Start
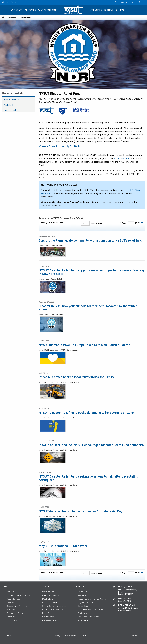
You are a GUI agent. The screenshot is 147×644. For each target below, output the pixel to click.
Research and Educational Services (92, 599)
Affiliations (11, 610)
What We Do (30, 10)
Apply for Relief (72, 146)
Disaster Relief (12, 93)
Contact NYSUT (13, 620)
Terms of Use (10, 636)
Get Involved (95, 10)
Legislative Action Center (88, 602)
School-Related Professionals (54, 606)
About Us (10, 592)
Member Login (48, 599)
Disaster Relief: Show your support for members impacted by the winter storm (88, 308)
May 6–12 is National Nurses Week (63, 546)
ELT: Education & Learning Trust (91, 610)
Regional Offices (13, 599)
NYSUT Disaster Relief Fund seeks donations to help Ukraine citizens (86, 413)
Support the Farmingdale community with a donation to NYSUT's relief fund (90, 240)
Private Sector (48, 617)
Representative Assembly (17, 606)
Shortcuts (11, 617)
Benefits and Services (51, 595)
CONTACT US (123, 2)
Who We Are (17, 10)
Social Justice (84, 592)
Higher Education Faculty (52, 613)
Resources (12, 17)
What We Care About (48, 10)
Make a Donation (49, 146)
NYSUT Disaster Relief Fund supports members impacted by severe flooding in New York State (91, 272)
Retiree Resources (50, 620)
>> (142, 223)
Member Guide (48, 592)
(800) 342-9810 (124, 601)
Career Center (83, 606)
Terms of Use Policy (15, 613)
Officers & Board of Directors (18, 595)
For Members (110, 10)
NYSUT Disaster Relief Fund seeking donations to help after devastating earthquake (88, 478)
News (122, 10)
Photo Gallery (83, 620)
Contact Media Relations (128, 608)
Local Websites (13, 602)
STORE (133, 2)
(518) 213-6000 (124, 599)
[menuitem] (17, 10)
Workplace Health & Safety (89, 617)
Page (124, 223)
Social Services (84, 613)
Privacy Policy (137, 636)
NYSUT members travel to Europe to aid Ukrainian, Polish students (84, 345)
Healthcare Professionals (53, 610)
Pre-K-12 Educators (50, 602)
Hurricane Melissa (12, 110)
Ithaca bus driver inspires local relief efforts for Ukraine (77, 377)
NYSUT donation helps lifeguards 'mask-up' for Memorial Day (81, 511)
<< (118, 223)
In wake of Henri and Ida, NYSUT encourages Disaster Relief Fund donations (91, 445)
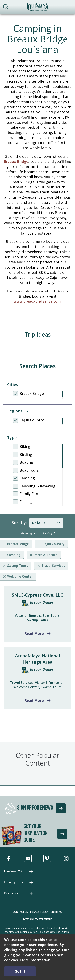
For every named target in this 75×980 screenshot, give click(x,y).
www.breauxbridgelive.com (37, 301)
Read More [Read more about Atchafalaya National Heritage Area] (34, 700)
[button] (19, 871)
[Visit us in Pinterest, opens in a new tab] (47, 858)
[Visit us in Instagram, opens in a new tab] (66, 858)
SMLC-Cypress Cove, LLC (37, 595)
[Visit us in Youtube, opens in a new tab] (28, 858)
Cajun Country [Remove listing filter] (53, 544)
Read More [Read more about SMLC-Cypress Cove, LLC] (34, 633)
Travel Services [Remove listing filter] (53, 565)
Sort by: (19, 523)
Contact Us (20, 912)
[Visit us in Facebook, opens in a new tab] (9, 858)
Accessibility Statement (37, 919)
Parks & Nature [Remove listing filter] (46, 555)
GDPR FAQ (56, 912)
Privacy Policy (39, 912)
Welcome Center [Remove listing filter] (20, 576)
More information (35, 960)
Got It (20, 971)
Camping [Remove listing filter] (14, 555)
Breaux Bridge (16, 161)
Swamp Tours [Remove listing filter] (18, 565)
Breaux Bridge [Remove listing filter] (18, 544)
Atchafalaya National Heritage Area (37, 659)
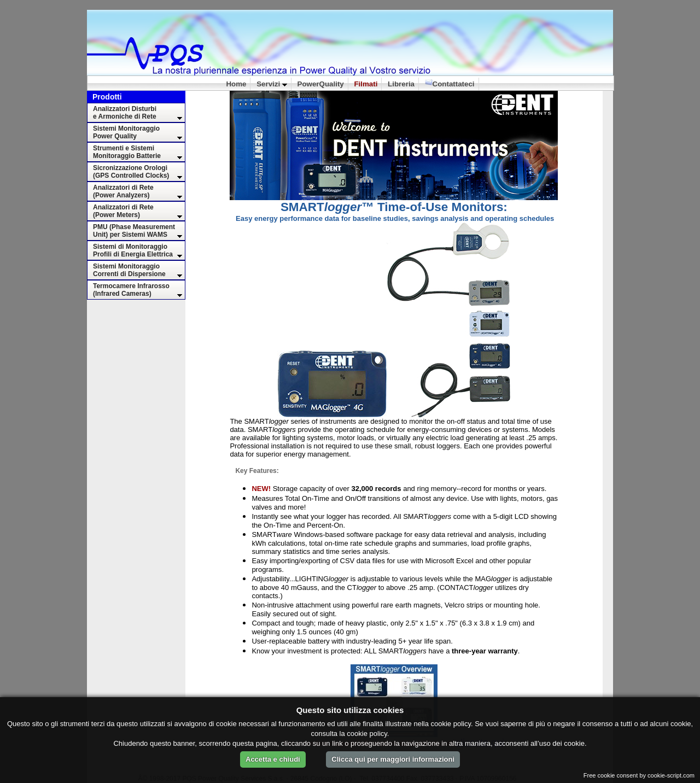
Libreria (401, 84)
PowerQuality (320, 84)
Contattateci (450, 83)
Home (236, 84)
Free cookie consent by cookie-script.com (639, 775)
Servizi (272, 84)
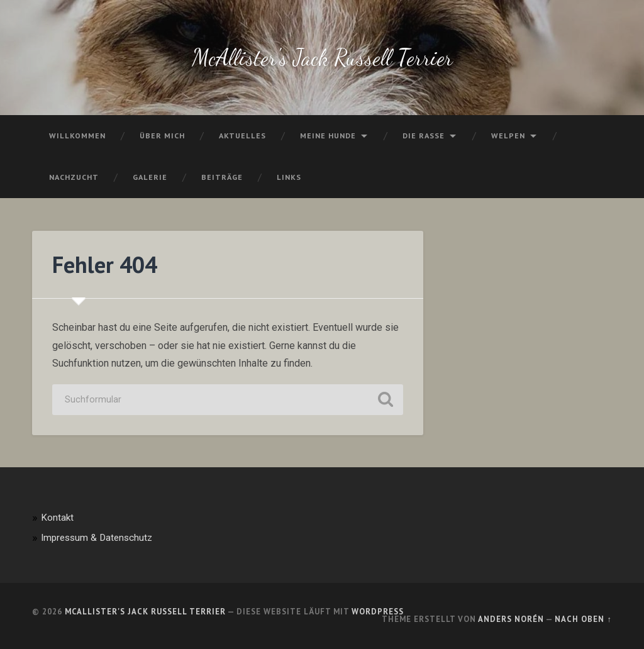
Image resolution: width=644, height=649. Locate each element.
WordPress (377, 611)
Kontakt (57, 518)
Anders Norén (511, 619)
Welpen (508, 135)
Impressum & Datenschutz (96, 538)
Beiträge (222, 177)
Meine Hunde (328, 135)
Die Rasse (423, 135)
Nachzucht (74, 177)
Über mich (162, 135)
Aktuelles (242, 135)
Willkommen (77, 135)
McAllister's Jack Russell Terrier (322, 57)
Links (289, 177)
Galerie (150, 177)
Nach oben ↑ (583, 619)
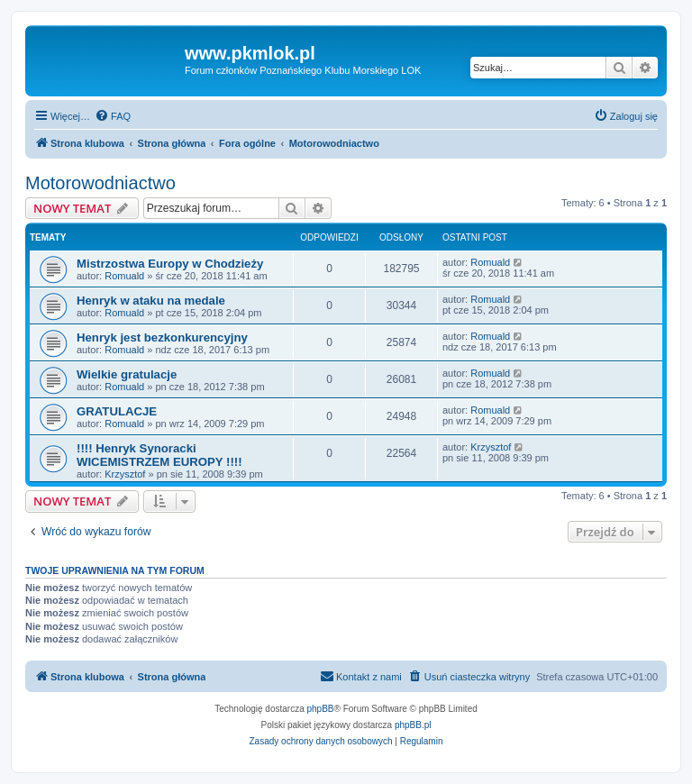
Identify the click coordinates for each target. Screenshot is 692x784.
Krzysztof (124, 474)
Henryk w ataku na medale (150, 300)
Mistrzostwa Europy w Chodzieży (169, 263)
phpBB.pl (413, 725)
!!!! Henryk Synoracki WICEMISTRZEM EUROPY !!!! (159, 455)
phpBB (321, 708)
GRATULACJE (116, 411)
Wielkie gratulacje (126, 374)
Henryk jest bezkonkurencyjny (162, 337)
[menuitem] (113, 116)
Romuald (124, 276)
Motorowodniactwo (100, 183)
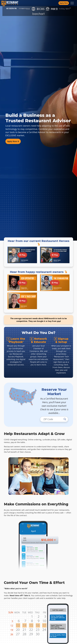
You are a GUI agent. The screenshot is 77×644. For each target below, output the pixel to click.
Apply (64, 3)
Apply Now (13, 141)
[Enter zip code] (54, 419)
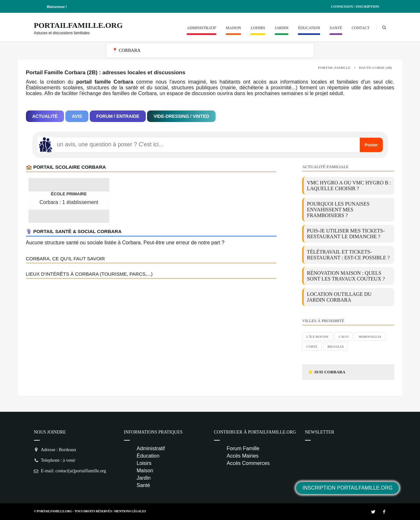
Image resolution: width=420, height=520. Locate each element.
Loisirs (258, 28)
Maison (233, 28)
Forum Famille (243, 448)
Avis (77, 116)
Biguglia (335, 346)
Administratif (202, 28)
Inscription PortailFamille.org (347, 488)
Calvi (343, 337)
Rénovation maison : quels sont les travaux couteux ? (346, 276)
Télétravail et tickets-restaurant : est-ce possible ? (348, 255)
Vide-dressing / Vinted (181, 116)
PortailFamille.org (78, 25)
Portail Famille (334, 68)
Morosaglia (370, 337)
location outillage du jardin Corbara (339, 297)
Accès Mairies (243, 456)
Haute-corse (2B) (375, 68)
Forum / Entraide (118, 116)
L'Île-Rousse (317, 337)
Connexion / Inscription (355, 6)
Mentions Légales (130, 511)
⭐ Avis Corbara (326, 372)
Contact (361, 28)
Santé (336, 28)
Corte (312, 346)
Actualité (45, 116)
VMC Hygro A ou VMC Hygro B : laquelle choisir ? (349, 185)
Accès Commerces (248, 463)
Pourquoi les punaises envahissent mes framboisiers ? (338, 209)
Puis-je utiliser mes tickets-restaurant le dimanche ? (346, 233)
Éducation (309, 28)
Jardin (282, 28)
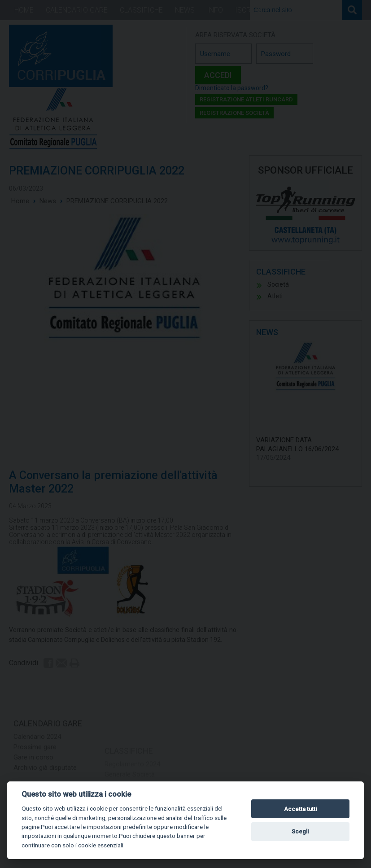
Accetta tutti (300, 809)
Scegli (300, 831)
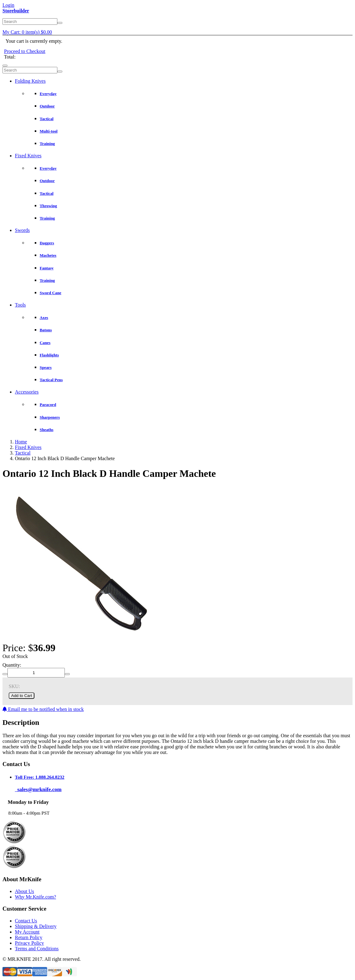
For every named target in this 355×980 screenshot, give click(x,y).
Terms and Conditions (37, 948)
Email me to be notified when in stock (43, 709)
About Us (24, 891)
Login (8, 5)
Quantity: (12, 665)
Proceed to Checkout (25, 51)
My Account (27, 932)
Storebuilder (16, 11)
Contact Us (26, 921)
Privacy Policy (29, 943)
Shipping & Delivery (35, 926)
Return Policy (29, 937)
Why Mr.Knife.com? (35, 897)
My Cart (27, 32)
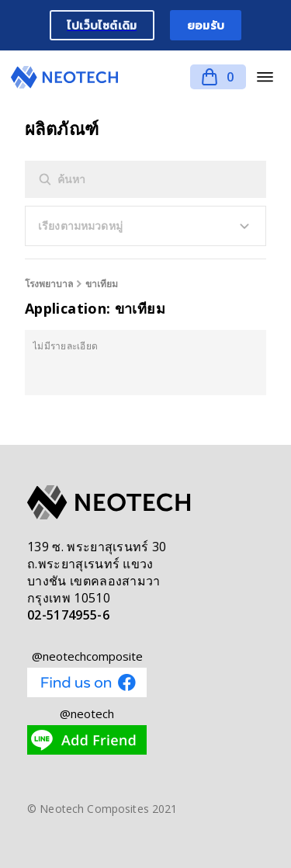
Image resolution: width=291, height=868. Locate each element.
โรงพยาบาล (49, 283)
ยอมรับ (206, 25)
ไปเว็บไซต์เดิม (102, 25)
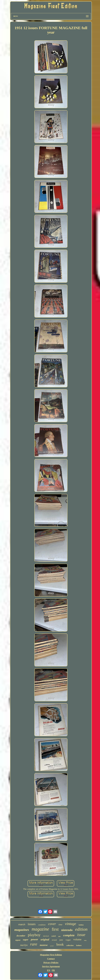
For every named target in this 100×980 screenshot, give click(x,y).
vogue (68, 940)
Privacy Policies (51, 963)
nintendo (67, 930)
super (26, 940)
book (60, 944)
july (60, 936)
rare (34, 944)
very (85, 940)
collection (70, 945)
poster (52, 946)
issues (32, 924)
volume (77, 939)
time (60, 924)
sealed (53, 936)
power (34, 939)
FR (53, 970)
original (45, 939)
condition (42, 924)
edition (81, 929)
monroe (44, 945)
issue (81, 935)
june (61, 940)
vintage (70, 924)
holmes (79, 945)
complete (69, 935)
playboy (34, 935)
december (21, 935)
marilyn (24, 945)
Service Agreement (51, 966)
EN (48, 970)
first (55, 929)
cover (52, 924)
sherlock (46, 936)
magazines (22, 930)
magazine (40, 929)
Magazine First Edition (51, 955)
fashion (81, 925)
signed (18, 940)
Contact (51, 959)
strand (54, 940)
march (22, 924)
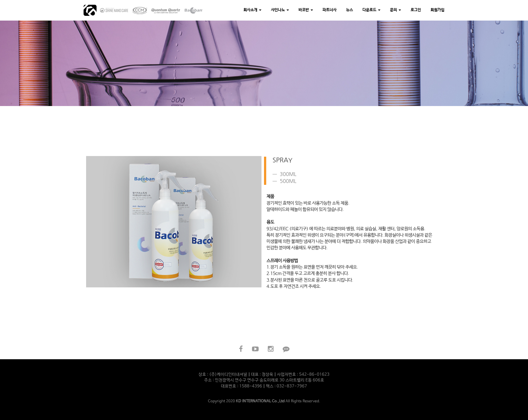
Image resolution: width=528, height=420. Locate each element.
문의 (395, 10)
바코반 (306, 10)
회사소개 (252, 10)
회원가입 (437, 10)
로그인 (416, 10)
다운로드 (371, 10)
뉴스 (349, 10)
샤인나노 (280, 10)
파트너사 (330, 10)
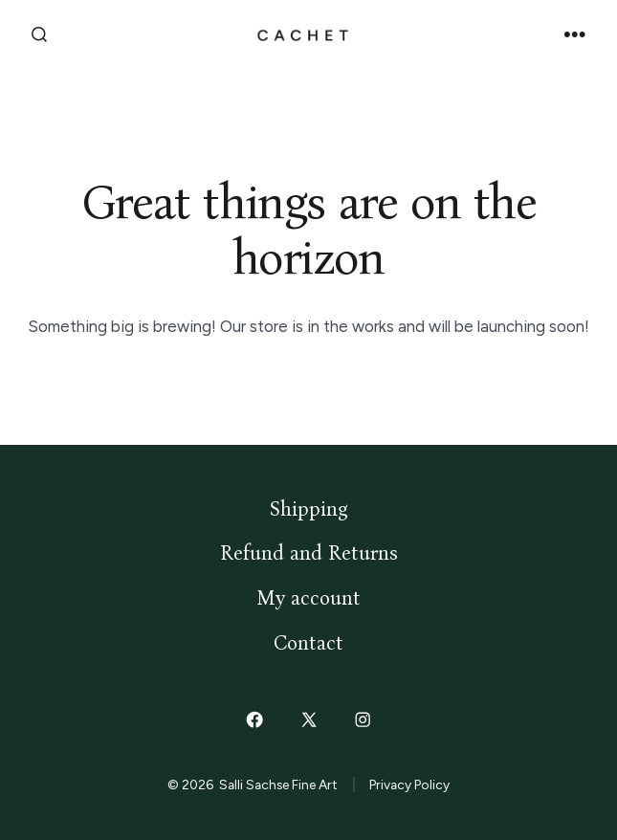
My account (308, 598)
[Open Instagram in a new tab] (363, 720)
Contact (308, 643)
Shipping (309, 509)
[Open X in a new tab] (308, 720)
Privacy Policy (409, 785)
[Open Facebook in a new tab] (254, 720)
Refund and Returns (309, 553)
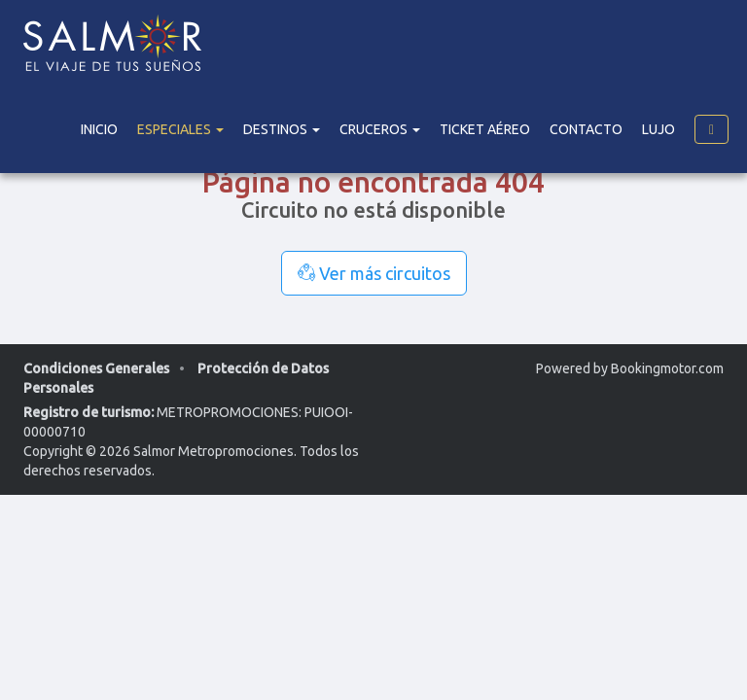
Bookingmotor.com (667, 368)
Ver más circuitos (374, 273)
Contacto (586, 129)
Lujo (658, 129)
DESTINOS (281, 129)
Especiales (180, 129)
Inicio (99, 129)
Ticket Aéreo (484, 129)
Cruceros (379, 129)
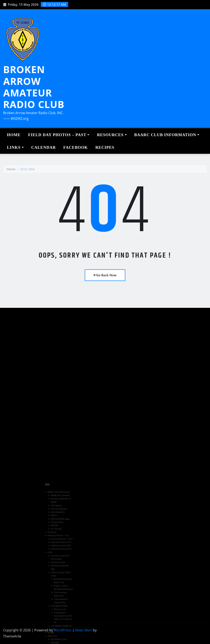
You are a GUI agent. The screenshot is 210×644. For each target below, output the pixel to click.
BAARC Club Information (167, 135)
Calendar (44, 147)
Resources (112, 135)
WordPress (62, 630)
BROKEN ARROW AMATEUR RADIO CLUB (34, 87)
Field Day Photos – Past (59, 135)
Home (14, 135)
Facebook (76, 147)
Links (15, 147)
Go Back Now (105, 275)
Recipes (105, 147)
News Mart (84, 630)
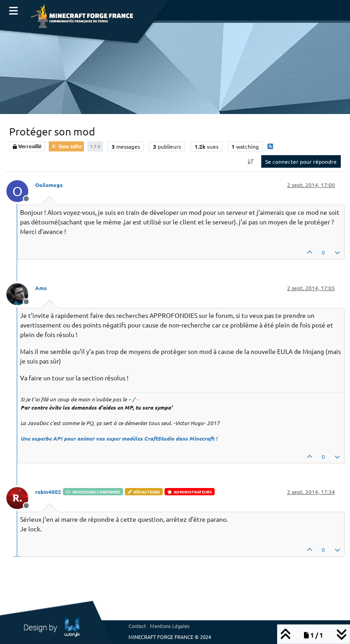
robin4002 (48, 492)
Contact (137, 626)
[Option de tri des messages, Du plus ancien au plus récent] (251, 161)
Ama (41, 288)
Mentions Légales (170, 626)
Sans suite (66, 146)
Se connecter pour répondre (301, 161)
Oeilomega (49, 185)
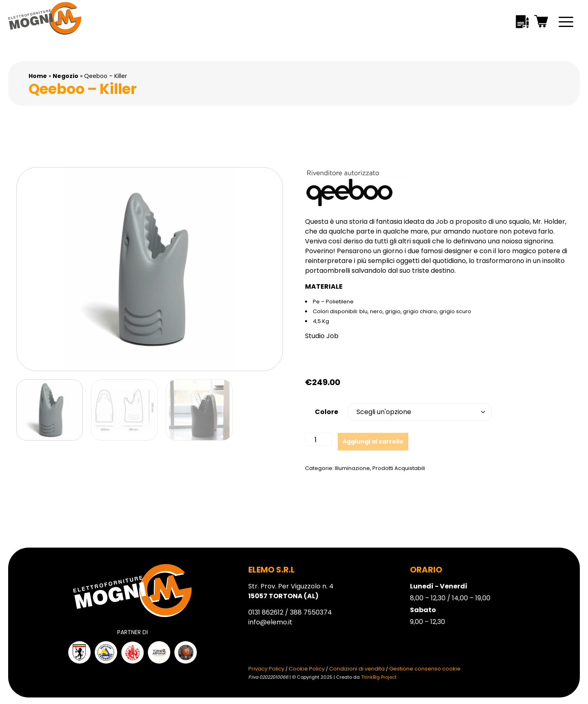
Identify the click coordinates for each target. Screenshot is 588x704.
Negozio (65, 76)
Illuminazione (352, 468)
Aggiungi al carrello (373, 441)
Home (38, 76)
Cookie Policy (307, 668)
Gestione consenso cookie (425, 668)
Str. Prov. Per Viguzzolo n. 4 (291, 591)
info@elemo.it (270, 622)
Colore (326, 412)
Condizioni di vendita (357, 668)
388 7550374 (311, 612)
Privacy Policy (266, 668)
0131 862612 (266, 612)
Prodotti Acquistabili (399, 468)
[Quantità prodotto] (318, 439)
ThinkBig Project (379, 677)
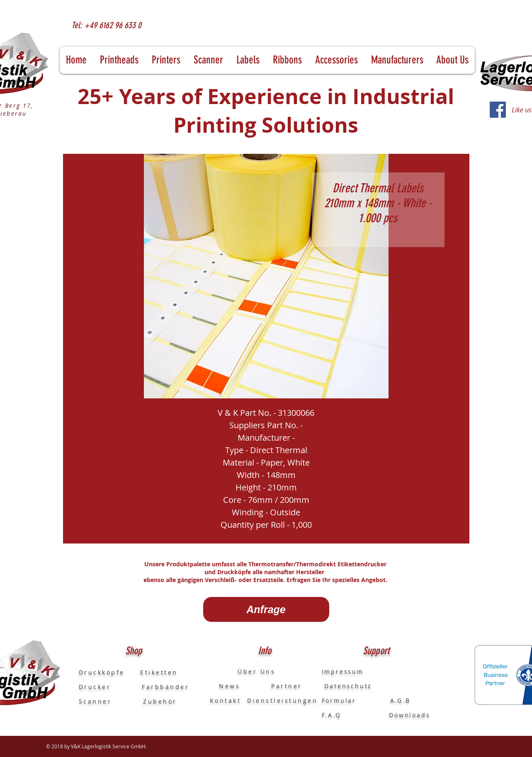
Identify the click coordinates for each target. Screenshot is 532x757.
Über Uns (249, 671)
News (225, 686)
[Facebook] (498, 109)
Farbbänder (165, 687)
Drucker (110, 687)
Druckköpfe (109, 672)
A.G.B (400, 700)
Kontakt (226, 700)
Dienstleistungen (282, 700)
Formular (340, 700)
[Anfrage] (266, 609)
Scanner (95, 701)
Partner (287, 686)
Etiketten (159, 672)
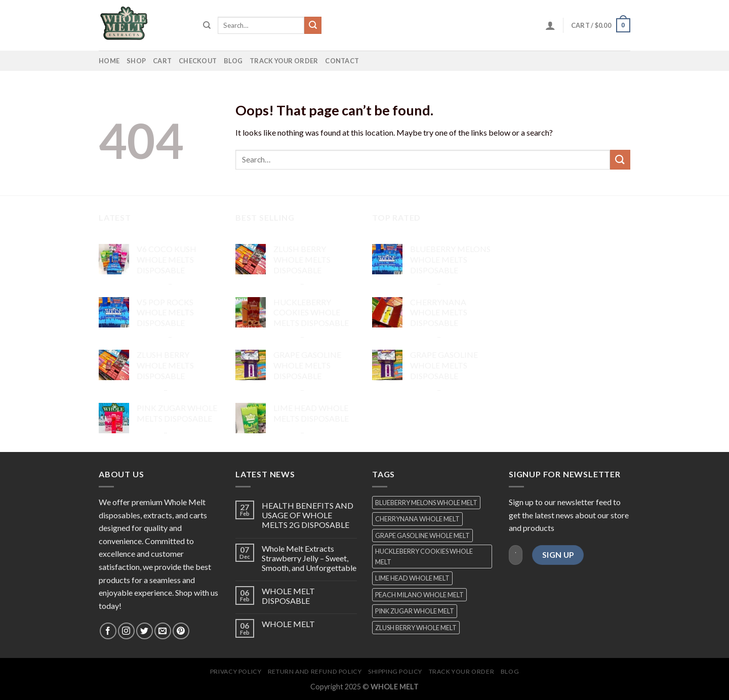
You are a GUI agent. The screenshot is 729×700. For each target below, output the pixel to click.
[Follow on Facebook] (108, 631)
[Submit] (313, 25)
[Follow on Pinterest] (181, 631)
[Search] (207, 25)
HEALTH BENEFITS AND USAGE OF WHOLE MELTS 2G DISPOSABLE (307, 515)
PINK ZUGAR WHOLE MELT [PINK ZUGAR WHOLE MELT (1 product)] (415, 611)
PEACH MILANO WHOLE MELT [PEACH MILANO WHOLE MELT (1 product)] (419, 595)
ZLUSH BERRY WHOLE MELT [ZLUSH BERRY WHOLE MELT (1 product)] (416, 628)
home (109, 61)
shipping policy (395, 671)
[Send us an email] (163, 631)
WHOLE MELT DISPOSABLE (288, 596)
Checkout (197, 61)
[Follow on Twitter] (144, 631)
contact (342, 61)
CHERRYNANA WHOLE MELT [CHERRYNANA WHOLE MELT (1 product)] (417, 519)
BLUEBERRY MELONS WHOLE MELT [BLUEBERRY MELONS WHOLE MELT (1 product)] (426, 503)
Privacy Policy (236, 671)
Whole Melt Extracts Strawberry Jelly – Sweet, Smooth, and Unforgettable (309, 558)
End
■ **WHAT IS BEING ASKED**
Return the lines of the listing from the line with "Quantity: (12, 665)" up to and including the line with "My Cart (27, 32)", copied character for character.

■ **RIGHT ANSWER**
Quantity: (12, 665)
Proceed to Checkout (25, 51)
My Account (27, 932)
Storebuilder (16, 11)
Contact Us (26, 921)
Privacy Policy (29, 943)
Shipping & Delivery (35, 926)
Return Policy (29, 937)
Why Mr.Knife.com? (35, 897)
My Cart (27, 32)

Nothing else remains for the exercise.